The proposed cyber security labelling rules in the European Union may have a wider scope than originally anticipated. In addition to Amazon, Google, and Microsoft, these rules could also impact banks and airlines, according to the latest draft of the rules.

EU mulls wider scope for cyber security certification scheme

The EU is taking this step as Big Tech companies seek to enter the government cloud market for future growth. Additionally, the recent popularity of OpenAI’s ChatGPT and the potential for artificial intelligence could increase demand for cloud services.

The latest proposal from the EU cybersecurity agency, ENISA, focuses on an EU certification scheme (EUCS) that guarantees the cybersecurity of cloud services. It determines how governments and companies in the European Union choose their vendors.

The document maintains key provisions from previous drafts, including a requirement for US tech giants to form a joint venture with a company based in the EU in order to obtain the EU cybersecurity label.

Other provisions state that cloud services must be operated and maintained within the EU. Additionally, all customer data processed and stored must be within the EU, with EU laws taking precedence over non-EU laws concerning the cloud service provider.

These obligations apply to the highest security level, with four levels in total.
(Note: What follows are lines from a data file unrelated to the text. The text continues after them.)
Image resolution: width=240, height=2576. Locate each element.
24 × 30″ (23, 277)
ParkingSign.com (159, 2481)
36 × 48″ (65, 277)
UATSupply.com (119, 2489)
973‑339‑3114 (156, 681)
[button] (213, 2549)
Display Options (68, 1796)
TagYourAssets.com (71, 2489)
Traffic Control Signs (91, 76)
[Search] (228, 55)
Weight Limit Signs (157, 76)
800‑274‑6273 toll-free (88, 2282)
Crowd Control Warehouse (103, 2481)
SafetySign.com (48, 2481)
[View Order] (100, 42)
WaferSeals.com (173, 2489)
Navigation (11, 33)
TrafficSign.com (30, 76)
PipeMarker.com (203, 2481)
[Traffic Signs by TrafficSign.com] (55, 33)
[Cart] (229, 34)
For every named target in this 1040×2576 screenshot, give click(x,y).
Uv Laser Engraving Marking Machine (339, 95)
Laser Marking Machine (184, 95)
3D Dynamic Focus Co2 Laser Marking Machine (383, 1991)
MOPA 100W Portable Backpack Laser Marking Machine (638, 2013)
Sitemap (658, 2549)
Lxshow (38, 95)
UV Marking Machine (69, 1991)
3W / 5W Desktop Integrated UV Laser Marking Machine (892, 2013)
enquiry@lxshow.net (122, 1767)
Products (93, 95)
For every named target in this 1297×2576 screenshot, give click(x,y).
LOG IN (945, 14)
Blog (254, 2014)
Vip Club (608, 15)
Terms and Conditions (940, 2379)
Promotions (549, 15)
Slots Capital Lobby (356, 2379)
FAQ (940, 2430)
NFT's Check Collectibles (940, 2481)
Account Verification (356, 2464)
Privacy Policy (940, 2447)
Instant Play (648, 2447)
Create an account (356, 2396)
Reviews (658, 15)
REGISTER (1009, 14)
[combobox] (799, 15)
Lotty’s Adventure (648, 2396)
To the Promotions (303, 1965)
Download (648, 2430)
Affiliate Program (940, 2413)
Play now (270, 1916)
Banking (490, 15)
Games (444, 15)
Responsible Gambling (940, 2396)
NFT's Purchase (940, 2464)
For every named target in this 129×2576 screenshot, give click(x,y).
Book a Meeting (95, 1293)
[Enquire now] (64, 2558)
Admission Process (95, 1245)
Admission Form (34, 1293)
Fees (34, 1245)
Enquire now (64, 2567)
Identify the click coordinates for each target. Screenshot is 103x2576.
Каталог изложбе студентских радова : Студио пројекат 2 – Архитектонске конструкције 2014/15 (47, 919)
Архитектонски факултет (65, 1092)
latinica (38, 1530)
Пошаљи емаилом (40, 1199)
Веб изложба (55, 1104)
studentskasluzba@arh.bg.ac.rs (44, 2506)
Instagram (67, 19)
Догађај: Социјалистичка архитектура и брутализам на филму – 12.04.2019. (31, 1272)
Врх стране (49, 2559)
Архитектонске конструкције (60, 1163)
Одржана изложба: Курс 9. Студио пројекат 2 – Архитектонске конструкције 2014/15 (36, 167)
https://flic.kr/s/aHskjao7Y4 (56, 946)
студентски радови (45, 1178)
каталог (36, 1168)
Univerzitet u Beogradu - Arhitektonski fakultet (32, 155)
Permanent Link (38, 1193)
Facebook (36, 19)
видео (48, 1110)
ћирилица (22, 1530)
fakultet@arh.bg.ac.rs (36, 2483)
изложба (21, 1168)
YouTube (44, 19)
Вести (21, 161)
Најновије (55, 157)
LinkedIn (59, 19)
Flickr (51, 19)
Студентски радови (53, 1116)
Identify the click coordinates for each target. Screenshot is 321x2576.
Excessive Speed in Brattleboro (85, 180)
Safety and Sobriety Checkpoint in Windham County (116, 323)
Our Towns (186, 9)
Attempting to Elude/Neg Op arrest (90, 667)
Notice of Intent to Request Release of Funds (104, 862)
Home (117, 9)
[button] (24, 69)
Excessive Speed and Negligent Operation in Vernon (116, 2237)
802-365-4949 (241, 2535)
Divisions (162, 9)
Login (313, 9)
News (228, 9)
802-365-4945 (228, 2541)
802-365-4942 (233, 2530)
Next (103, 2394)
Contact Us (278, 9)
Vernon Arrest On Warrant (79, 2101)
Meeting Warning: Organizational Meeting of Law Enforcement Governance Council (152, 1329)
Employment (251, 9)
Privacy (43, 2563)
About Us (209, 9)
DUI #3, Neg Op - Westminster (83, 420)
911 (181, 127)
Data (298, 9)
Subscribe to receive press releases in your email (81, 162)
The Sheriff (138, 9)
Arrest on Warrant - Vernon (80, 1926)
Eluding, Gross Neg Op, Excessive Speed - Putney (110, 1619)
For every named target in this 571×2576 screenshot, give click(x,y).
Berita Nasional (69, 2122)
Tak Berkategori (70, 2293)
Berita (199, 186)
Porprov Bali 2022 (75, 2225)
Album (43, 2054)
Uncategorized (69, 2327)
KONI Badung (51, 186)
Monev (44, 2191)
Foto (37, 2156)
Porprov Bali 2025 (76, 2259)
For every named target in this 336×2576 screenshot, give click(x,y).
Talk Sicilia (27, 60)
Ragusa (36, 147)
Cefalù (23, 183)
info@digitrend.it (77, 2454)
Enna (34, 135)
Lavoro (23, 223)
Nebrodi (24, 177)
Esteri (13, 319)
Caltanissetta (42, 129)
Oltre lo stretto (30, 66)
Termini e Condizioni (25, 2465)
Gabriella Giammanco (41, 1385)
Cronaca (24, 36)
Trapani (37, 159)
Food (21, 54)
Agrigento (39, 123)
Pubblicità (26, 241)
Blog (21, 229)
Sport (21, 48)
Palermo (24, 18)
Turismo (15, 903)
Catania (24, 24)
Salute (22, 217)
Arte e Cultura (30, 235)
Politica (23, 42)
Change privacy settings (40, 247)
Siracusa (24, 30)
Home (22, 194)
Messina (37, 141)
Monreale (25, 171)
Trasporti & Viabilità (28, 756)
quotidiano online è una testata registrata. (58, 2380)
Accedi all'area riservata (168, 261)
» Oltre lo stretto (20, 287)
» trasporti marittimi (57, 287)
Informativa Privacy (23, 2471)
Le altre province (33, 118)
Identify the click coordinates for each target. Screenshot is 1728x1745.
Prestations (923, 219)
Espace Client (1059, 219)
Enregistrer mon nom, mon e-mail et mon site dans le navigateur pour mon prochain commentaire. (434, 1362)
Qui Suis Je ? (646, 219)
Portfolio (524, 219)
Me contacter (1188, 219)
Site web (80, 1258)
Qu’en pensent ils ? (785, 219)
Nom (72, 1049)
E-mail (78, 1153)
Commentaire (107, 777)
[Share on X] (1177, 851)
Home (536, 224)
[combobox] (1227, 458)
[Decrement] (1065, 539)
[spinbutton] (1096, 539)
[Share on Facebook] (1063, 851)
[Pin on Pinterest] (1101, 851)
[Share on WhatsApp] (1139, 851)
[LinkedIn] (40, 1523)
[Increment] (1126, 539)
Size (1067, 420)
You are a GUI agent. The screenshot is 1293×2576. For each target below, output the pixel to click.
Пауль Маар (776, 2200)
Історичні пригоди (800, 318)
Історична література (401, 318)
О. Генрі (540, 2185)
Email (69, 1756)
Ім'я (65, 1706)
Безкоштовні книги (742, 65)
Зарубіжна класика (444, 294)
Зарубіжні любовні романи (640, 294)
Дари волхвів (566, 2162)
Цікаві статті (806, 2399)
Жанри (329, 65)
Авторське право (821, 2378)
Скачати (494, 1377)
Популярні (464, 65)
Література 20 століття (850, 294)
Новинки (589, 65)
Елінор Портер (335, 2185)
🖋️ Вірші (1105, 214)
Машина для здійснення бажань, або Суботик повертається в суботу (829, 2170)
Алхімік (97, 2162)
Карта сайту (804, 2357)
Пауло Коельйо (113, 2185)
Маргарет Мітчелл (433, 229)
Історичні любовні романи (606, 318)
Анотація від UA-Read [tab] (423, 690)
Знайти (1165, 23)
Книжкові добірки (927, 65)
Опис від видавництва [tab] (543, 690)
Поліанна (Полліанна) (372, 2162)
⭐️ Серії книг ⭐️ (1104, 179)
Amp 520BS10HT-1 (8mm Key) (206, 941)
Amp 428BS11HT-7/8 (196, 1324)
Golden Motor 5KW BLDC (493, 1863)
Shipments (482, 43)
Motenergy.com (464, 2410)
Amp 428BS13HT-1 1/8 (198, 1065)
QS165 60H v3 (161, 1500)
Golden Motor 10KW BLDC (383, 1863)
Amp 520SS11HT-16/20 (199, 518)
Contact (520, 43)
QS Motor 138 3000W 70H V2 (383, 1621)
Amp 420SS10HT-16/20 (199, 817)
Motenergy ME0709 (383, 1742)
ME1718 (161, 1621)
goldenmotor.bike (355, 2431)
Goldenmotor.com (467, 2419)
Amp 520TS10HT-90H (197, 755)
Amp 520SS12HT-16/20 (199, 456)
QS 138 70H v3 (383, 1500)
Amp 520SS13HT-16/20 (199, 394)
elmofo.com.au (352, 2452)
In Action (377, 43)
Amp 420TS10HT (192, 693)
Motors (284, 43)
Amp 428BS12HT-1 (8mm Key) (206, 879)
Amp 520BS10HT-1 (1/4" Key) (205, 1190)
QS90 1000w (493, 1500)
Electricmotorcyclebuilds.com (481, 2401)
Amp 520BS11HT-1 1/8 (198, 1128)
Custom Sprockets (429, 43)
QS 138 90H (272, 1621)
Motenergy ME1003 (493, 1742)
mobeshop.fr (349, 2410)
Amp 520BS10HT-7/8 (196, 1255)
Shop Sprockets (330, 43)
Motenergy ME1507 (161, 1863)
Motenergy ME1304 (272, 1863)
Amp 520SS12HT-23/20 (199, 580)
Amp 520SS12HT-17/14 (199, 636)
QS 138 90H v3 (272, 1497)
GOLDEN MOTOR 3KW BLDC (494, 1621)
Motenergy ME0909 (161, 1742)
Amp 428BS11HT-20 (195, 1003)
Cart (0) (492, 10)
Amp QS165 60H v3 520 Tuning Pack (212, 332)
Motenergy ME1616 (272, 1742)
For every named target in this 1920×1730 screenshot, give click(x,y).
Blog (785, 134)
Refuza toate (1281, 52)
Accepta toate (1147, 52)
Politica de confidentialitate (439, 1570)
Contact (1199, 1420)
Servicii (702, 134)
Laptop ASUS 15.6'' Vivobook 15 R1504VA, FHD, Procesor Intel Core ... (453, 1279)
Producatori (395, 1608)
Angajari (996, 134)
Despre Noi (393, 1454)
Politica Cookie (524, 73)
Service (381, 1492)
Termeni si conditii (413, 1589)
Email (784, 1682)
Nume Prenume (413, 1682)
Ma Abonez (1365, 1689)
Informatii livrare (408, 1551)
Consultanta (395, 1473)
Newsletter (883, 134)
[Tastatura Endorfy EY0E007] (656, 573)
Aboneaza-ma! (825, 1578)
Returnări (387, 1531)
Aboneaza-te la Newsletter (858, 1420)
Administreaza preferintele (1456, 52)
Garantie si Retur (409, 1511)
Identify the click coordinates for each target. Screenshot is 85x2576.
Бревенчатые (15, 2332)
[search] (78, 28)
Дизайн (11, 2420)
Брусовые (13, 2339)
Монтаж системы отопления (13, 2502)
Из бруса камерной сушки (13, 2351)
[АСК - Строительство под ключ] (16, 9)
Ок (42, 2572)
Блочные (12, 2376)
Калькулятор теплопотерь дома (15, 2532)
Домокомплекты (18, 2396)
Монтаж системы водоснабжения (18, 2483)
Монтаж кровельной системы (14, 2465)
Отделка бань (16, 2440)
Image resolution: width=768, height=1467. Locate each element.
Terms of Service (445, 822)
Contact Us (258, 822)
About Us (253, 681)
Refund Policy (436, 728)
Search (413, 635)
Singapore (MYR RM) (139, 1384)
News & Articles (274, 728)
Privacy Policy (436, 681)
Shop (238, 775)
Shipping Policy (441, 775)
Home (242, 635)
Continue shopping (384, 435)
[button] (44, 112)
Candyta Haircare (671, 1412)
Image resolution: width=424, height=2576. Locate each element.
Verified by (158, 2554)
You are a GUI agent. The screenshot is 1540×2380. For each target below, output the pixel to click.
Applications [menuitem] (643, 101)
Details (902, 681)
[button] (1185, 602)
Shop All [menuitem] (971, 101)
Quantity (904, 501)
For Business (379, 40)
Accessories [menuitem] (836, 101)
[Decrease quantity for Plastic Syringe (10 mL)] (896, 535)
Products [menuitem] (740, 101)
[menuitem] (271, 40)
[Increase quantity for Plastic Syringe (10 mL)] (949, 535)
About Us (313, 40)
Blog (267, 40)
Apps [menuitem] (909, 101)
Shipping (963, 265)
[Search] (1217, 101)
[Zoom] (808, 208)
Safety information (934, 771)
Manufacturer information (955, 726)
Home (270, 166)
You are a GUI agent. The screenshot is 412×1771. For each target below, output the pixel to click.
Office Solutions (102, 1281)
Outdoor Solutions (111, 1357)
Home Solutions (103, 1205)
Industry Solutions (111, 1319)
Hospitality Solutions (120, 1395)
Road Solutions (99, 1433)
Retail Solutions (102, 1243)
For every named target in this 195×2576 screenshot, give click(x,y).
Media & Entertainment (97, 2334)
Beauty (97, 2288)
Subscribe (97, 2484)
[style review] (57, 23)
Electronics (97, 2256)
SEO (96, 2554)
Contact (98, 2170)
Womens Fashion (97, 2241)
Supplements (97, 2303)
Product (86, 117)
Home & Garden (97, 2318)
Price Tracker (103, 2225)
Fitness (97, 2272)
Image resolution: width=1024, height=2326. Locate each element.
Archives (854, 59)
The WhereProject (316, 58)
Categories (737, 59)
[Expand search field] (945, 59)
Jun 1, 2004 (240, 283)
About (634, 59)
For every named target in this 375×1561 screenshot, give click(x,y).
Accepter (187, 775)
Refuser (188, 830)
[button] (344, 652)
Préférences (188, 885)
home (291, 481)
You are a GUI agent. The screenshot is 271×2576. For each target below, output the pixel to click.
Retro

The latest draft allows for the possibility of extending these strict requirements to the third highest security level as well.

The latest draft is currently under review by EU countries. After this, the European Commission will finalize the scheme.

The potential broadening of the scope has raised concerns from the tech lobbying group CCIA, as it would have a larger impact on various industries. Alexandre Roure, CCIA Europe’s public policy director, highlighted the possibility that requirements discriminating against foreign cloud providers could also be extended to lower levels of assurance, affecting sectors such as banks, airlines, utility companies, and heavily regulated industries.

Last week, the European Banking Federation (EBF) along with other financial groups criticized the sovereignty requirements.